JuliaCon 2020 (times are in UTC)

Enterprise data management with low-rank topic models
2020-07-30 , Purple Track

How can enterprises create a catalogue of what data they have, given only a few labels and access to physical data layouts and other metadata? I show how to extend GeneralizedLowRankModels.jl to generate topic models that can be used for semisupervised learning tasks like extrapolating from known labels, evaluating possible errors in existing labels, and predicting missing metadata.

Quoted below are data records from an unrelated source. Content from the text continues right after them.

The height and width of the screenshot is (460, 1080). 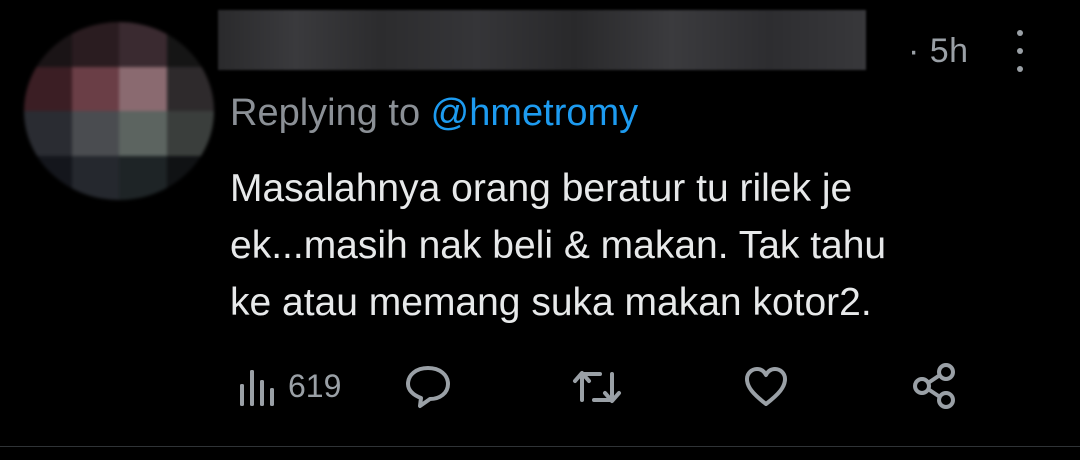 I want to click on replying-to: Replying to @hmetromy, so click(x=434, y=114).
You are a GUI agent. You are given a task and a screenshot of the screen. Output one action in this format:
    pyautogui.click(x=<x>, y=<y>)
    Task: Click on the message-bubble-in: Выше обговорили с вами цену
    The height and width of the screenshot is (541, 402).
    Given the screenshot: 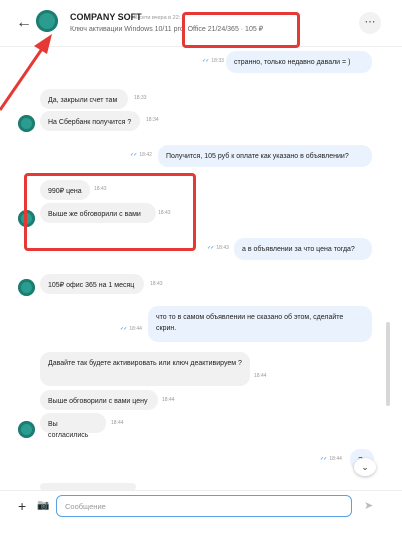 What is the action you would take?
    pyautogui.click(x=99, y=400)
    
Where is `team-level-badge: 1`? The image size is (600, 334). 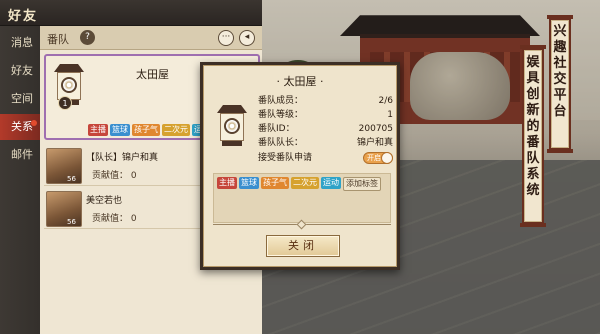
team-level-badge: 1 is located at coordinates (65, 103).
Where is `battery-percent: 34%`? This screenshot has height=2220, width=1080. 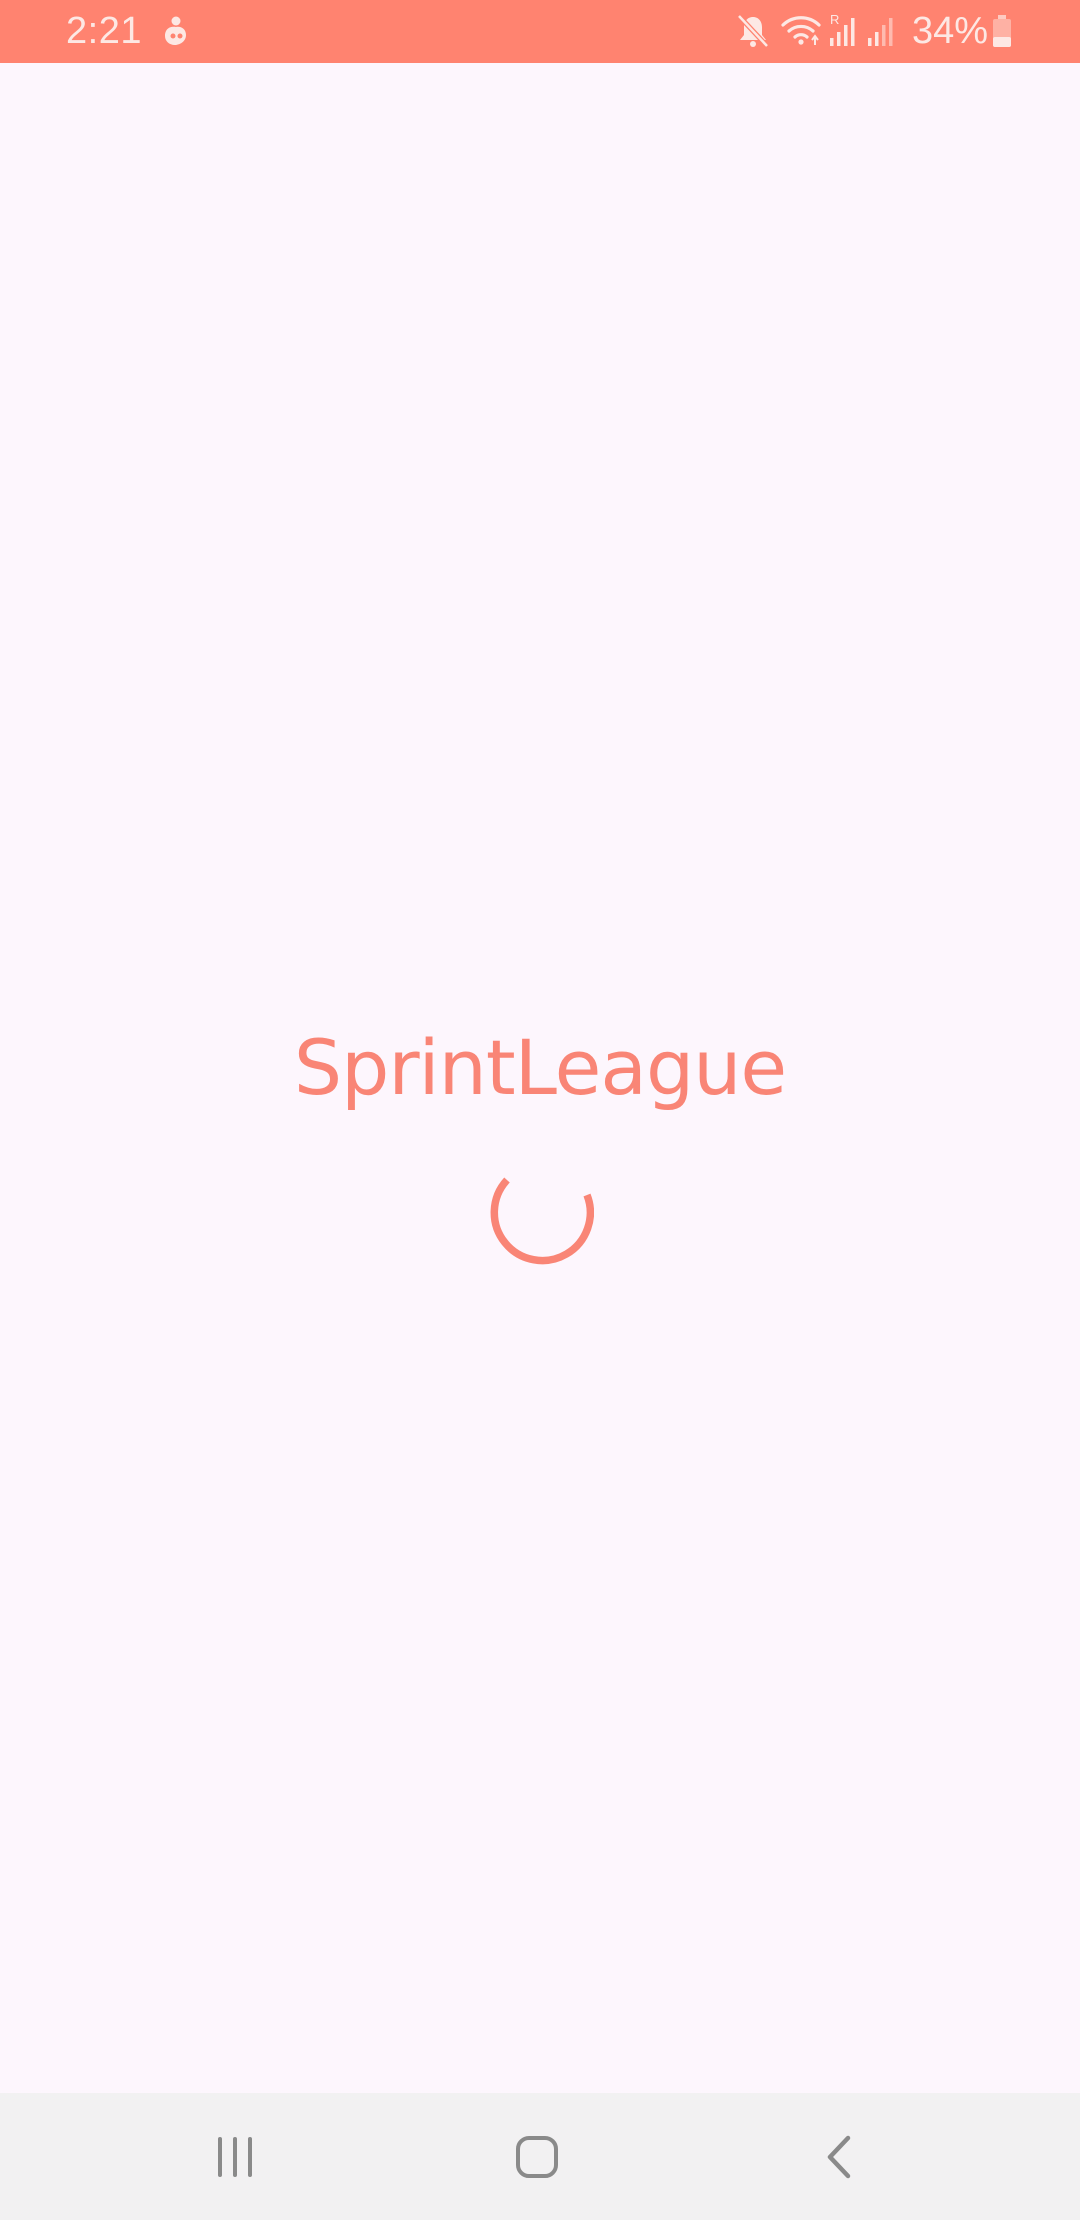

To adopt modern practices for reproducible data science, enterprises need to first know what kinds of data they have. In some industries like financial services, being able to reproduce critical risk calculations is even a regulatory requirement. A necessary first step is for enterprises to build comprehensive data catalogue, before building other infrastructure such as data lakes. Building such a catalogue can be challenging for enterprises with multiple legacy systems, incomplete documentation, and inherited technical debt. The expert knowledge needed to provide and verify subject labels further escalates the cost of building a data catalogue.

In this talk, I demonstrate how topic modeling can be used to help build a comprehensive data catalogue from incomplete subject labels and access to metadata such as low-level record types and database table names. By treating such metadata as a sequence of tokens, similar to natural text, I show how to construct semisupervised topic models that allow extrapolation from existing labels. First, I show how a gauge transformation of a standard topic modeling technique, latent semantic indexing (LSI), yields a labelled topic model that is explictly separable. Next, I show how to use generalized low-rank models (GLRMs), as implemented in GeneralizedLowRankModels.jl, to explicitly construct a labelled topic model that is a sparse, interpretable, and separable generalization of principal components analysis. I show how to implement a new regularizer in Julia, including an implementation of its corresponding proximal gradient operator. Furthermore, I show how to modify the code of GeneralizedLowRankModels.jl to take advantage of the new multithreading model in Julia 1.3 for near-perfect parallel speedup. Additionally, numerical tricks such as low-precision iterative linear algebra, randomized subsampling, and warm starts help to make efficient the training of a GLRM via proximal gradient descent.

As an illustration of the technique, I will show how this new topic model performs on predicting subject tags on over 25,000 datasets from Kaggle.com. The GLRM-based topic model can be used for several different semisupervised learning tasks, like extrapolating from known labels, evaluating possible errors in existing labels, and predicting missing metadata.

Jiahao Chen is a senior Vice President and Research Lead at JPMorgan AI Research in New York, with research focusing on explainability and fairness in machine learning, as well as semantic knowledge management. He was previously a Senior Manager of Data Science at Capital One focusing on machine learning research for credit analytics and retail operations.

When still in academia, Jiahao was a Research Scientist at MIT CSAIL where he co-founded and led the Julia Lab, focusing on applications of the Julia programming language to data science, scientific computing, and machine learning. Jiahao has organized JuliaCon, the Julia conference, for the years 2014-2016, as well as organized workshops at NeurIPS, SIAM CSE, and the American Chemical Society National Meetings. Jiahao has authored over 120 packages for numerical computation, data science and machine learning for the Julia programming language, in addition to numerous contributions to the base language itself.